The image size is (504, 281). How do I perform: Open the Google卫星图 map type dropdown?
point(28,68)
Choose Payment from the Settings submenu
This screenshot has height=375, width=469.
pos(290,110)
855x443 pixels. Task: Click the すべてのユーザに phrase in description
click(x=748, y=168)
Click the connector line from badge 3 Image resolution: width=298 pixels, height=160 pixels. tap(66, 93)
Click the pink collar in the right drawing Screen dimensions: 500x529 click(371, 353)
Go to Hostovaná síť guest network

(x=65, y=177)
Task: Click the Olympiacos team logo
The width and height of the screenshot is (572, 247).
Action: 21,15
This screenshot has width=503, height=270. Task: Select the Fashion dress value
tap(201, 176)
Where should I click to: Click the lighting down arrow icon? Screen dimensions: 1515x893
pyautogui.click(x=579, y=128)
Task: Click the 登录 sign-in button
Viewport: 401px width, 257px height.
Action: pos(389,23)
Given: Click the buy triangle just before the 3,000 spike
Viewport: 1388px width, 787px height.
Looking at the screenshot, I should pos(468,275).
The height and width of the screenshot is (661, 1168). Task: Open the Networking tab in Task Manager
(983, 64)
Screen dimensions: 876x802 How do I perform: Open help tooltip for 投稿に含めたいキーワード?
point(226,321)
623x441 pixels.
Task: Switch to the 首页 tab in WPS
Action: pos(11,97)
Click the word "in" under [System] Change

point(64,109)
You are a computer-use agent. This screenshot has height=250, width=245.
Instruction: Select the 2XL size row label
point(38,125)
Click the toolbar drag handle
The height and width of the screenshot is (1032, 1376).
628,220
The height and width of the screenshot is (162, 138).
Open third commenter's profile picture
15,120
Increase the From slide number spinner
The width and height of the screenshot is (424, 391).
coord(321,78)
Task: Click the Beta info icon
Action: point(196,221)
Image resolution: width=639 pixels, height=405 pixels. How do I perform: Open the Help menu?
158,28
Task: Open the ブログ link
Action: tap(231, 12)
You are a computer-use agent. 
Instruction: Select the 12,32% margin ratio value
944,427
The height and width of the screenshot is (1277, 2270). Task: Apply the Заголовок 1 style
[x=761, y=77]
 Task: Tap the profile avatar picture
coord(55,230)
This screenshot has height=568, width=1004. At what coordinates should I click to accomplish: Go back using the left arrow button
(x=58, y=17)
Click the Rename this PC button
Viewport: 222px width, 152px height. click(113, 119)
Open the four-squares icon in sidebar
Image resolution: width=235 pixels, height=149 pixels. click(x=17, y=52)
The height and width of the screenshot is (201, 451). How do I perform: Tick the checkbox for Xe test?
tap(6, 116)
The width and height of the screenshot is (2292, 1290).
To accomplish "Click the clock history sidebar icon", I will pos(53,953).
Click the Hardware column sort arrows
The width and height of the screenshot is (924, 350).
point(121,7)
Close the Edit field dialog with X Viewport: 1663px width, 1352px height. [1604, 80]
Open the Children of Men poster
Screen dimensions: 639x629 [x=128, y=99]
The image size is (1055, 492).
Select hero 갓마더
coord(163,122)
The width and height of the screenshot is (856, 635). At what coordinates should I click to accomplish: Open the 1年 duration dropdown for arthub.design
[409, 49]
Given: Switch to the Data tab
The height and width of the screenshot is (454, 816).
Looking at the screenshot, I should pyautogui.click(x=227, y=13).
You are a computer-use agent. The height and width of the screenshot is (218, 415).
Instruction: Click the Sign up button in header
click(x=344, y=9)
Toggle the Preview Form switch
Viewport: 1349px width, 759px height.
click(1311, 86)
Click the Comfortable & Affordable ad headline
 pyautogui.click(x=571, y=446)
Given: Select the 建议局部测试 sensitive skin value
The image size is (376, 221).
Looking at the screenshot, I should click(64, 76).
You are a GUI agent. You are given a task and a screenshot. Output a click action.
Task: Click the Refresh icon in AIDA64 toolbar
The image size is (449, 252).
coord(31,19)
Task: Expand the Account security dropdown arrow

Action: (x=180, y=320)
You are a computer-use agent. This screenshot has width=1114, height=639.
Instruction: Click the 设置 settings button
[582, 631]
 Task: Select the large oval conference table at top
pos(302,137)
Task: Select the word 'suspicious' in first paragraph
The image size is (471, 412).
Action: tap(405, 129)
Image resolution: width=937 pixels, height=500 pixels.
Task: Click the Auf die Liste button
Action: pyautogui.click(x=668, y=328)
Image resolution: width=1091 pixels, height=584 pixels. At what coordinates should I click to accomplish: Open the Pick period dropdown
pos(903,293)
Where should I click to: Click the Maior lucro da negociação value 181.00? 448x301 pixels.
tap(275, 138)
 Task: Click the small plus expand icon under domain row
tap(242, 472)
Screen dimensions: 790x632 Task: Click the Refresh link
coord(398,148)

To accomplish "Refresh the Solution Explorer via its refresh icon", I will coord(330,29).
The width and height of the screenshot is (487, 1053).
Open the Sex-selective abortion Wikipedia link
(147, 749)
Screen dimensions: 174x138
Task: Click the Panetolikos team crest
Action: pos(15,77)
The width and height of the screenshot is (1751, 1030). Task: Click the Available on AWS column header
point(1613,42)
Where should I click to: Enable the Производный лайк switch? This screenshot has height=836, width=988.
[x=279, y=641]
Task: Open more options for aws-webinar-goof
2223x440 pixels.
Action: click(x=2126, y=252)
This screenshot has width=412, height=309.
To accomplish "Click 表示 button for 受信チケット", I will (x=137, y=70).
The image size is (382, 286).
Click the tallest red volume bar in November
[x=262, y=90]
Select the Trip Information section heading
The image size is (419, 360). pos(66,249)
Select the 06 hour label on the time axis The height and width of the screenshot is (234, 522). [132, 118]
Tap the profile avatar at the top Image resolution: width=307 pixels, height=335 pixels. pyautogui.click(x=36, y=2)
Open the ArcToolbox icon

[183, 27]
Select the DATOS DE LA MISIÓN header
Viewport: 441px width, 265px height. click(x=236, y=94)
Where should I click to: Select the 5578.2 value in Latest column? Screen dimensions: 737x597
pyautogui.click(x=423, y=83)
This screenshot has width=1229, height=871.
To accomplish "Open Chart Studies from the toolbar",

==================================================

### DIRECTION
Rename "Olympiacos" to "home" throughout the listing above, and leave every other line unchanged.

### ANSWER TO THIS EXERCISE
The image size is (504, 281). How do I perform: Open the Google卫星图 map type dropdown?
point(28,68)
Choose Payment from the Settings submenu
This screenshot has height=375, width=469.
pos(290,110)
855x443 pixels. Task: Click the すべてのユーザに phrase in description
click(x=748, y=168)
Click the connector line from badge 3 Image resolution: width=298 pixels, height=160 pixels. tap(66, 93)
Click the pink collar in the right drawing Screen dimensions: 500x529 click(371, 353)
Go to Hostovaná síť guest network

(x=65, y=177)
Task: Click the home team logo
The width and height of the screenshot is (572, 247).
Action: 21,15
This screenshot has width=503, height=270. Task: Select the Fashion dress value
tap(201, 176)
Where should I click to: Click the lighting down arrow icon? Screen dimensions: 1515x893
pyautogui.click(x=579, y=128)
Task: Click the 登录 sign-in button
Viewport: 401px width, 257px height.
Action: pos(389,23)
Given: Click the buy triangle just before the 3,000 spike
Viewport: 1388px width, 787px height.
Looking at the screenshot, I should pos(468,275).
The height and width of the screenshot is (661, 1168). Task: Open the Networking tab in Task Manager
(983, 64)
Screen dimensions: 876x802 How do I perform: Open help tooltip for 投稿に含めたいキーワード?
point(226,321)
623x441 pixels.
Task: Switch to the 首页 tab in WPS
Action: pos(11,97)
Click the word "in" under [System] Change

point(64,109)
You are a computer-use agent. This screenshot has height=250, width=245.
Instruction: Select the 2XL size row label
point(38,125)
Click the toolbar drag handle
The height and width of the screenshot is (1032, 1376).
628,220
The height and width of the screenshot is (162, 138).
Open third commenter's profile picture
15,120
Increase the From slide number spinner
The width and height of the screenshot is (424, 391).
coord(321,78)
Task: Click the Beta info icon
Action: point(196,221)
Image resolution: width=639 pixels, height=405 pixels. How do I perform: Open the Help menu?
158,28
Task: Open the ブログ link
Action: tap(231, 12)
You are a computer-use agent. 
Instruction: Select the 12,32% margin ratio value
944,427
The height and width of the screenshot is (1277, 2270). Task: Apply the Заголовок 1 style
[x=761, y=77]
 Task: Tap the profile avatar picture
coord(55,230)
This screenshot has height=568, width=1004. At what coordinates should I click to accomplish: Go back using the left arrow button
(x=58, y=17)
Click the Rename this PC button
Viewport: 222px width, 152px height. click(113, 119)
Open the four-squares icon in sidebar
Image resolution: width=235 pixels, height=149 pixels. click(x=17, y=52)
The height and width of the screenshot is (201, 451). How do I perform: Tick the checkbox for Xe test?
tap(6, 116)
The width and height of the screenshot is (2292, 1290).
To accomplish "Click the clock history sidebar icon", I will pos(53,953).
Click the Hardware column sort arrows
The width and height of the screenshot is (924, 350).
point(121,7)
Close the Edit field dialog with X Viewport: 1663px width, 1352px height. [1604, 80]
Open the Children of Men poster
Screen dimensions: 639x629 [x=128, y=99]
The image size is (1055, 492).
Select hero 갓마더
coord(163,122)
The width and height of the screenshot is (856, 635). At what coordinates should I click to accomplish: Open the 1年 duration dropdown for arthub.design
[409, 49]
Given: Switch to the Data tab
The height and width of the screenshot is (454, 816).
Looking at the screenshot, I should pyautogui.click(x=227, y=13).
You are a computer-use agent. The height and width of the screenshot is (218, 415).
Instruction: Click the Sign up button in header
click(x=344, y=9)
Toggle the Preview Form switch
Viewport: 1349px width, 759px height.
click(1311, 86)
Click the Comfortable & Affordable ad headline
 pyautogui.click(x=571, y=446)
Given: Select the 建议局部测试 sensitive skin value
The image size is (376, 221).
Looking at the screenshot, I should click(64, 76).
You are a GUI agent. You are given a task and a screenshot. Output a click action.
Task: Click the Refresh icon in AIDA64 toolbar
The image size is (449, 252).
coord(31,19)
Task: Expand the Account security dropdown arrow

Action: (x=180, y=320)
You are a computer-use agent. This screenshot has width=1114, height=639.
Instruction: Click the 设置 settings button
[582, 631]
 Task: Select the large oval conference table at top
pos(302,137)
Task: Select the word 'suspicious' in first paragraph
The image size is (471, 412).
Action: tap(405, 129)
Image resolution: width=937 pixels, height=500 pixels.
Task: Click the Auf die Liste button
Action: pyautogui.click(x=668, y=328)
Image resolution: width=1091 pixels, height=584 pixels. At what coordinates should I click to accomplish: Open the Pick period dropdown
pos(903,293)
Where should I click to: Click the Maior lucro da negociação value 181.00? 448x301 pixels.
tap(275, 138)
 Task: Click the small plus expand icon under domain row
tap(242, 472)
Screen dimensions: 790x632 Task: Click the Refresh link
coord(398,148)

To accomplish "Refresh the Solution Explorer via its refresh icon", I will coord(330,29).
The width and height of the screenshot is (487, 1053).
Open the Sex-selective abortion Wikipedia link
(147, 749)
Screen dimensions: 174x138
Task: Click the Panetolikos team crest
Action: pos(15,77)
The width and height of the screenshot is (1751, 1030). Task: Click the Available on AWS column header
point(1613,42)
Where should I click to: Enable the Производный лайк switch? This screenshot has height=836, width=988.
[x=279, y=641]
Task: Open more options for aws-webinar-goof
2223x440 pixels.
Action: click(x=2126, y=252)
This screenshot has width=412, height=309.
To accomplish "Click 表示 button for 受信チケット", I will (x=137, y=70).
The image size is (382, 286).
Click the tallest red volume bar in November
[x=262, y=90]
Select the Trip Information section heading
The image size is (419, 360). pos(66,249)
Select the 06 hour label on the time axis The height and width of the screenshot is (234, 522). [132, 118]
Tap the profile avatar at the top Image resolution: width=307 pixels, height=335 pixels. pyautogui.click(x=36, y=2)
Open the ArcToolbox icon

[183, 27]
Select the DATOS DE LA MISIÓN header
Viewport: 441px width, 265px height. click(x=236, y=94)
Where should I click to: Select the 5578.2 value in Latest column? Screen dimensions: 737x597
pyautogui.click(x=423, y=83)
This screenshot has width=1229, height=871.
To accomplish "Open Chart Studies from the toolbar",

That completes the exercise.